*Exercise details:*
Exactly and without additions, transcribe the line that contains "[Email this article] (90, 1296)" and every line after it in the data.

[Data records]
————————

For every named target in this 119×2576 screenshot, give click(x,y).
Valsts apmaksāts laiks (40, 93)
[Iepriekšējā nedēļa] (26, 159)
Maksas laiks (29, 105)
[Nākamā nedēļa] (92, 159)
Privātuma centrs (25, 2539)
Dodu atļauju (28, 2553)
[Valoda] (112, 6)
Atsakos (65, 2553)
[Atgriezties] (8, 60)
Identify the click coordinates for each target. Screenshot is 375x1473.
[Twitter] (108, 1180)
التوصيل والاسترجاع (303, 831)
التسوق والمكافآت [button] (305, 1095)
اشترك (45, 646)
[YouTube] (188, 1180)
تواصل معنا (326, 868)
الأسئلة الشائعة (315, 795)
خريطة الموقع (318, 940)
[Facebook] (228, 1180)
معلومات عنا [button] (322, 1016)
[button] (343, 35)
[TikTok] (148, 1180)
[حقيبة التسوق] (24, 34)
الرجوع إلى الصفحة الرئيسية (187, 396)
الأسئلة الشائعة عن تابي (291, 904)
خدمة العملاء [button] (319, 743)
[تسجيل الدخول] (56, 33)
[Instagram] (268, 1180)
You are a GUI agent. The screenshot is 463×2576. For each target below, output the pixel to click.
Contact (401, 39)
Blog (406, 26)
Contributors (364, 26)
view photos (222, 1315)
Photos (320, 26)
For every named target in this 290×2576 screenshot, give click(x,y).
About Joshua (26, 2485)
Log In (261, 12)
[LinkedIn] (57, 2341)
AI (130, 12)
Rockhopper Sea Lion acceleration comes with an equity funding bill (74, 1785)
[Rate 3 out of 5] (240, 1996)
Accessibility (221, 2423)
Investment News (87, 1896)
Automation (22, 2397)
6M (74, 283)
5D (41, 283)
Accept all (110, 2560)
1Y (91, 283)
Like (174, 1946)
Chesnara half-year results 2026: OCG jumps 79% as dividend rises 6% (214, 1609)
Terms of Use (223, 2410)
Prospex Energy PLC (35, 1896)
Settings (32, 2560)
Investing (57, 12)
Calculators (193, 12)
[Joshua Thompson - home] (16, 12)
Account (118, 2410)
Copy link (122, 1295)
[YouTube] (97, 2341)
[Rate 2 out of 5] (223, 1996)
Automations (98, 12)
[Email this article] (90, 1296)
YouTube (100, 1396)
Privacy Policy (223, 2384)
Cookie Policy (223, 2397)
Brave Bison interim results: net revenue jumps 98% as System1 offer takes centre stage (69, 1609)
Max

————————

*Finished task:*
[Email this article] (90, 1296)
YouTube (100, 1396)
Privacy Policy (223, 2384)
Cookie Policy (223, 2397)
Brave Bison interim results: net revenue jumps 98% as System1 offer takes centre stage (69, 1609)
Max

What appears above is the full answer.